By John Reynolds on Monday 9 December 2019
ThinCats said peer-to-peer lending platform no longer “cost effective”.
ThinCats is closing its retail peer-to-peer lending platform, saying it is no longer "cost effective".
ThinCats said it will instead focus on institutional lending.
ThinCats, which was launched in Leicestershire in 2011, said no new loans will be offered on its retail peer-to-peer platform operated by Business Loan Network, the name which ThinCats is regulated under.
A spokesperson for ThinCats said its retail peer-to-peer business had been winding down for some time and the move would not lead to any job losses. The spokesperson said it had sanctioned just two peer-to-peer retail loans on its platform this year.
ThinCats said investors using its peer-to-peer platform will continue to receive interest and capital repayments on the loans that they hold.
Jill Sandford, Chief Executive, Business Loan Network: “The number of loans funded by the P2P Platform has fallen significantly over the last two years and it is no longer cost effective or practicable to raise funds in this way."

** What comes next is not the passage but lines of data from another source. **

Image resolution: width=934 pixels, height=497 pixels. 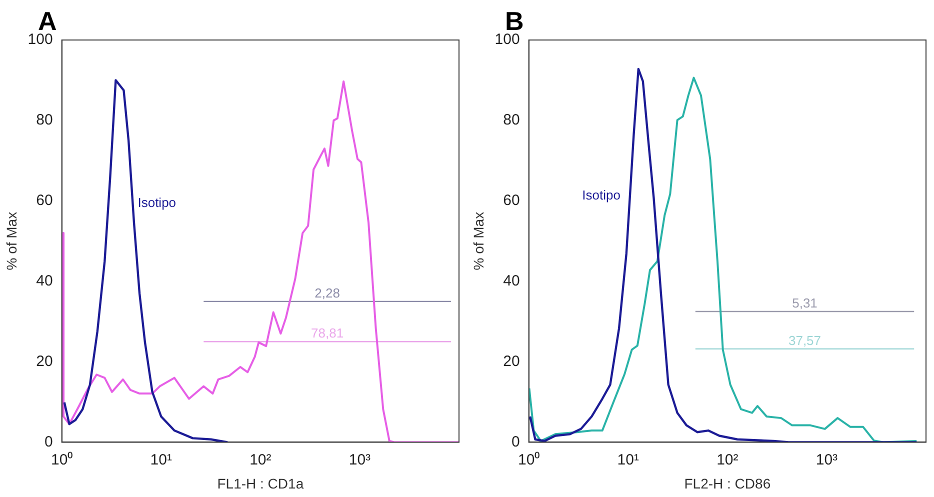 I want to click on x-axis-title: FL1-H : CD1a, so click(x=260, y=484).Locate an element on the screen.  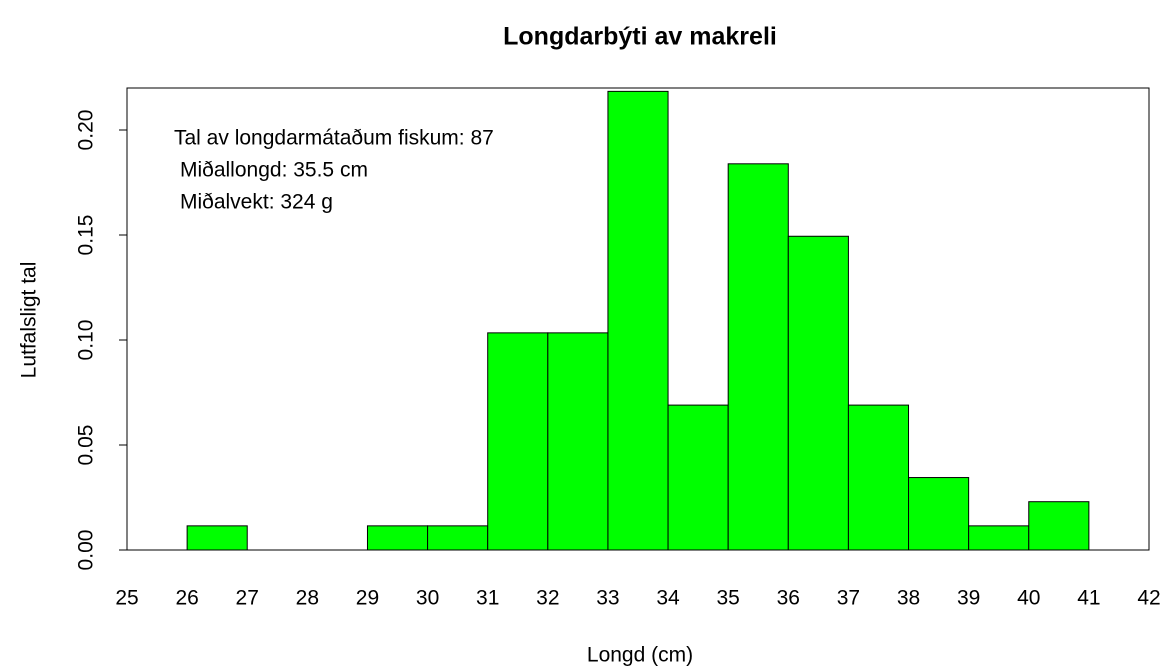
x-tick-label: 39 is located at coordinates (968, 598).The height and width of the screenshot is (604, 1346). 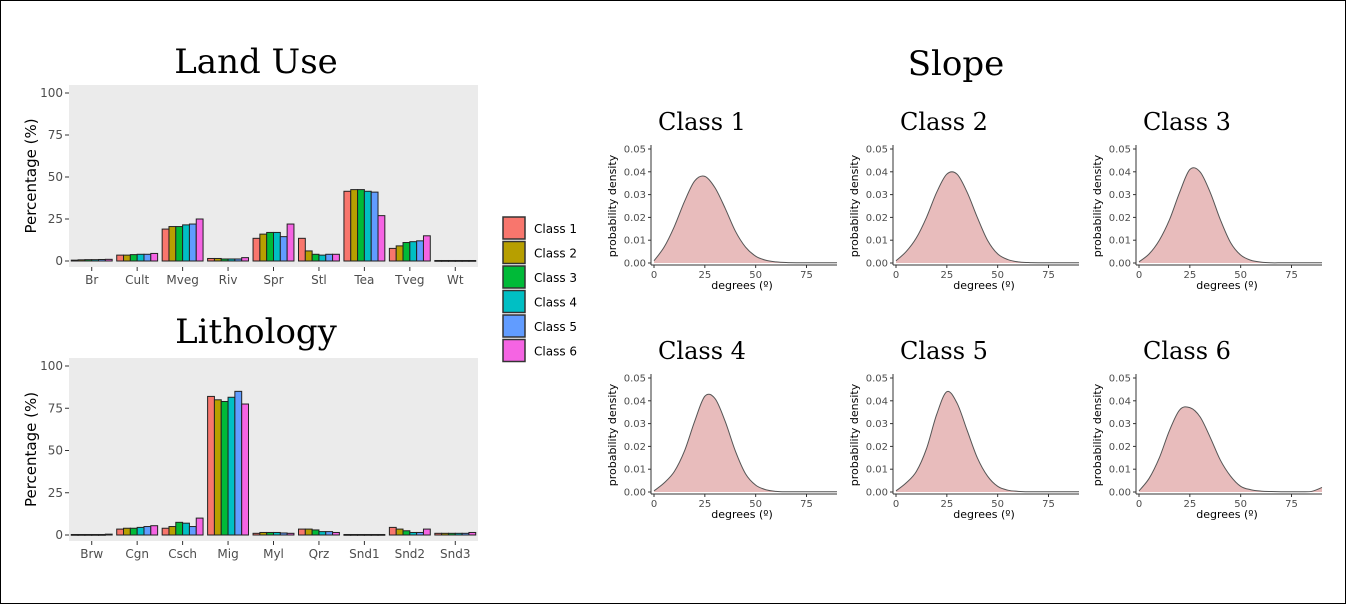 What do you see at coordinates (59, 261) in the screenshot?
I see `y-tick-label: 0` at bounding box center [59, 261]. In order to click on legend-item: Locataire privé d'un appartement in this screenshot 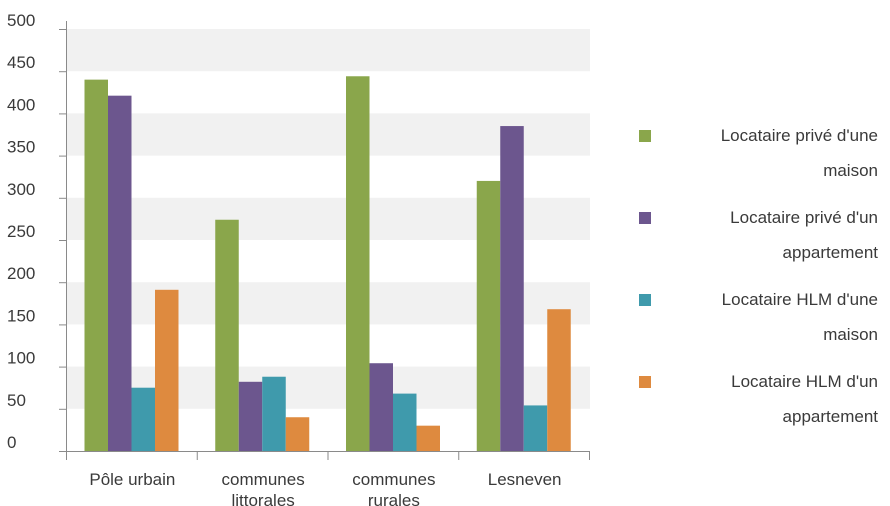, I will do `click(755, 241)`.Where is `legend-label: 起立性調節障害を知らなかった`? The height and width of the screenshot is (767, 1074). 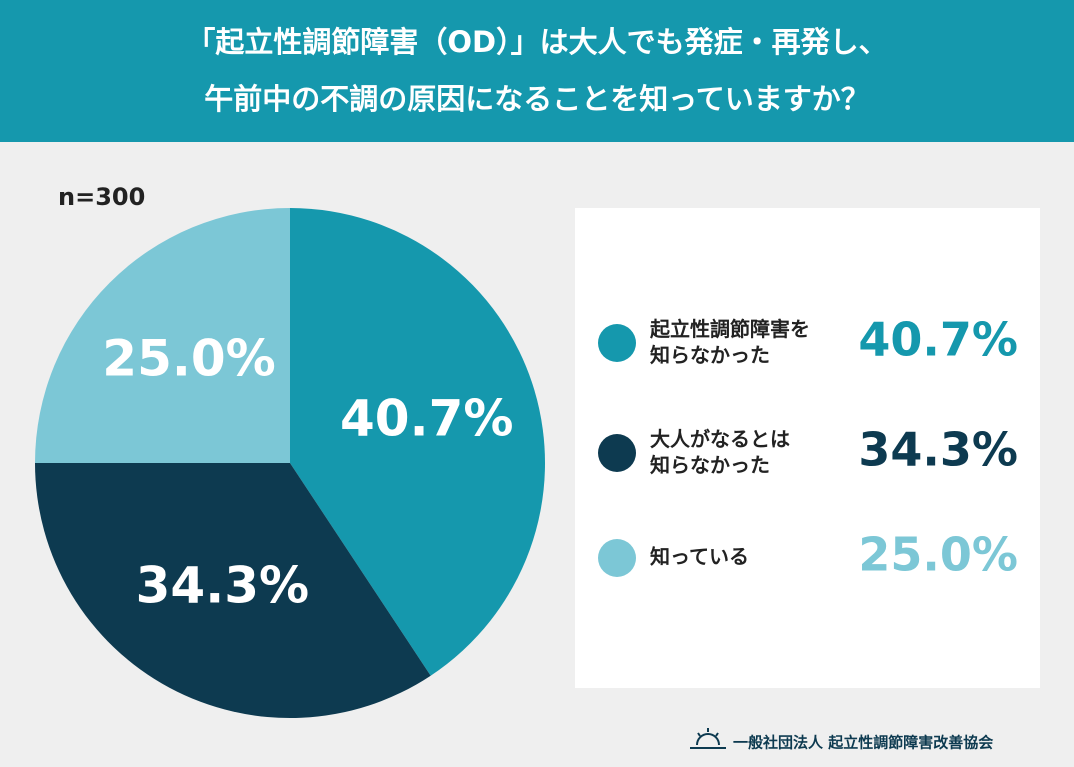
legend-label: 起立性調節障害を知らなかった is located at coordinates (730, 342).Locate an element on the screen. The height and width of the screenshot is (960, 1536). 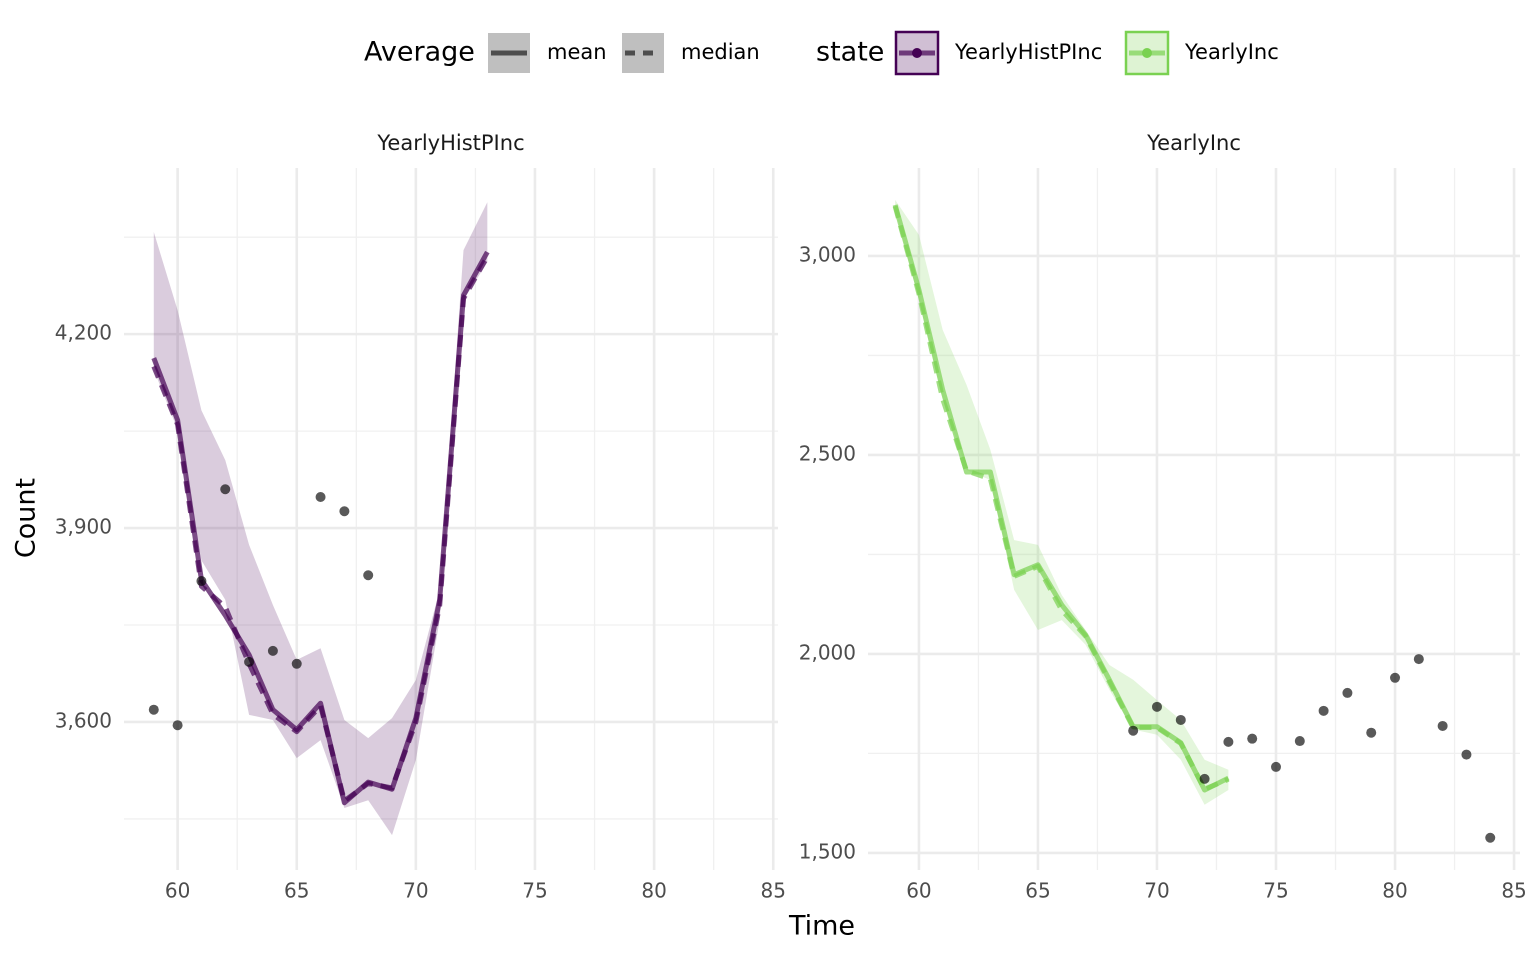
legend-label: YearlyInc is located at coordinates (1232, 52).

“We have, therefore, made the decision to close the P2P Platform to new business and initiate a run-off process for existing investors.”
“The controlled run-off of the P2P Platform will ensure that there is no impact on the returns or service levels that existing investors will receive. The ThinCats Group will continue to support the funding of mid-sized UK businesses through its institutional funding products.”
The announcement by ThinCats comes as new rules are introduced today (Monday) by the FCA which place restrictions on the marketing of peer-to-peer investments.
It also comes just days after Landbay announced it was exiting the retail peer-to-peer lending market to focus on institutional investors.